EXERCISE DIRECTIONS — Output each record below exactly, leaving any picture out of the copy.

[Collected data]
┌────────
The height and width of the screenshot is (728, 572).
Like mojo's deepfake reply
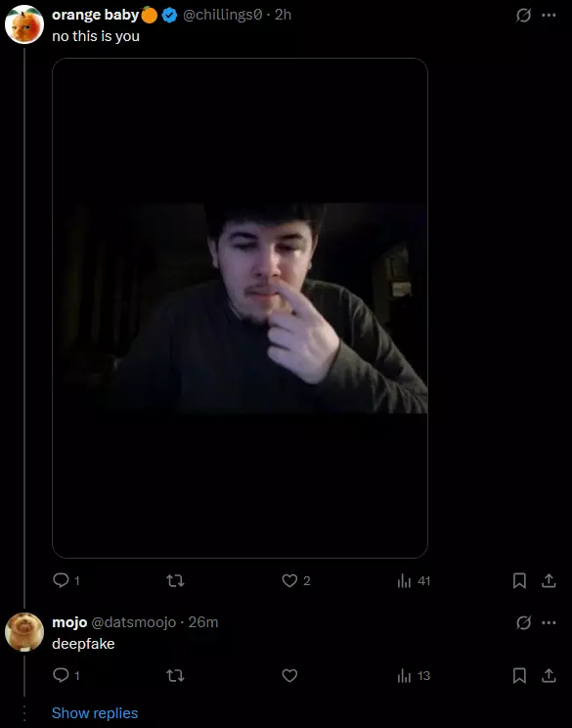(290, 675)
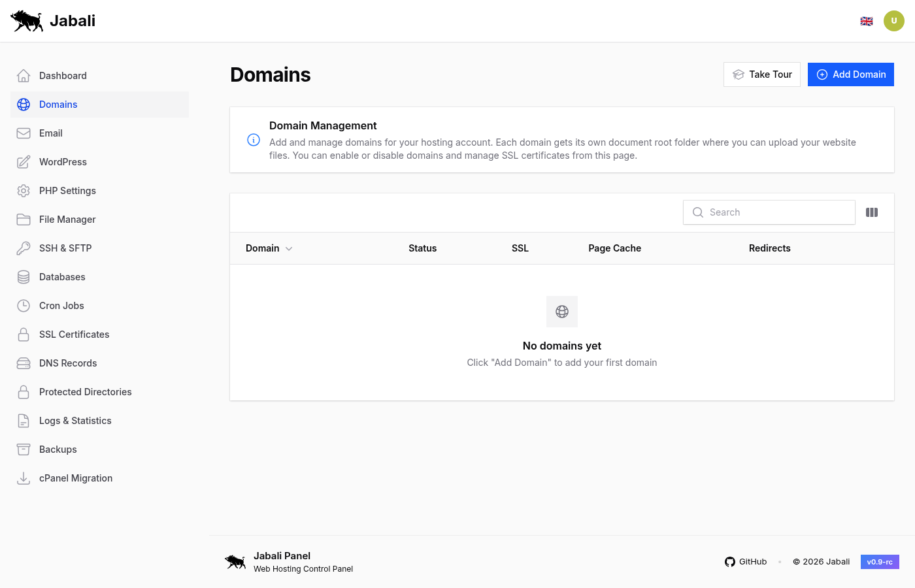Click the Email envelope icon in sidebar
915x588 pixels.
pyautogui.click(x=24, y=133)
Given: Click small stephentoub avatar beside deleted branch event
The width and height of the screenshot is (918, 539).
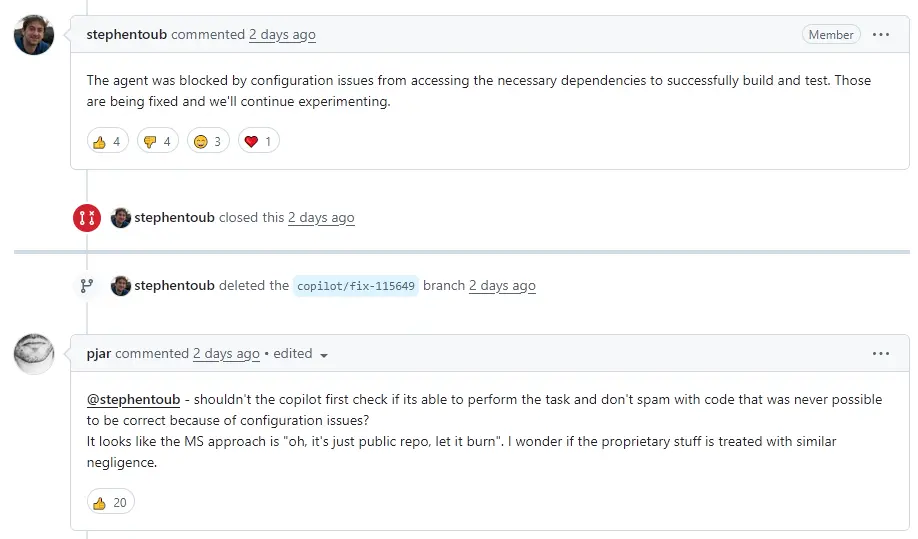Looking at the screenshot, I should pos(121,286).
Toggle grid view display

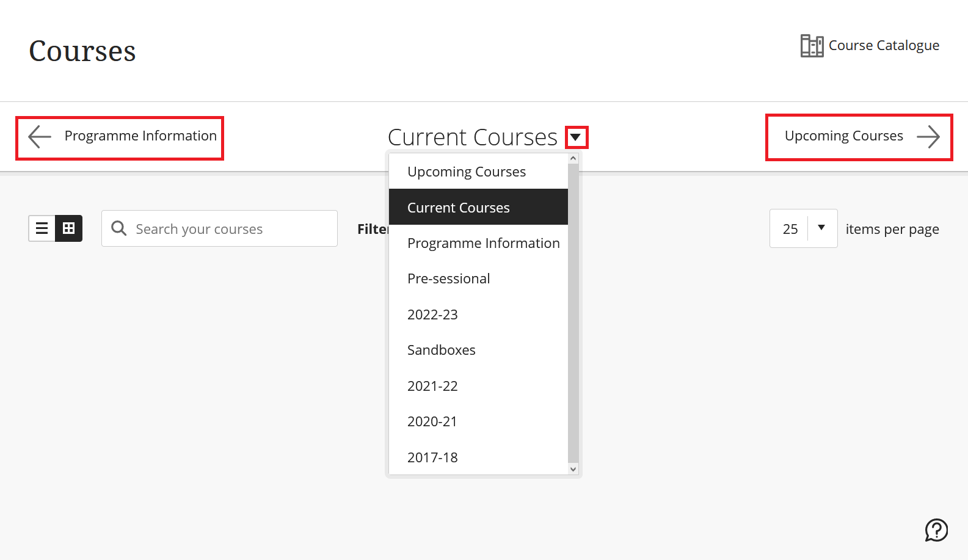(x=68, y=228)
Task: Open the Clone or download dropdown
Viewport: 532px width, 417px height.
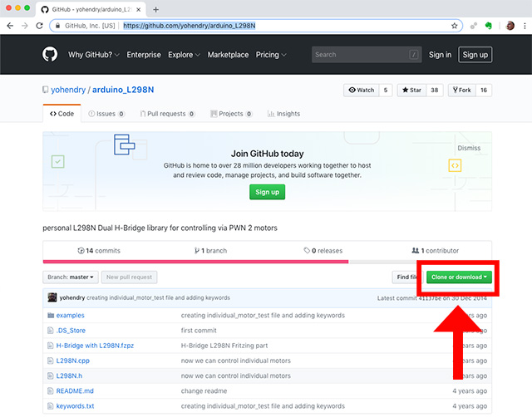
└────────
EXERCISE RESPONSE —
The height and width of the screenshot is (728, 572).
Like mojo's deepfake reply
(290, 675)
Click the Email envelope icon in sidebar
915x588 pixels.
pyautogui.click(x=24, y=133)
Given: Click small stephentoub avatar beside deleted branch event
The width and height of the screenshot is (918, 539).
Looking at the screenshot, I should pos(121,286).
Toggle grid view display

(x=68, y=228)
Task: Open the Clone or download dropdown
Viewport: 532px width, 417px height.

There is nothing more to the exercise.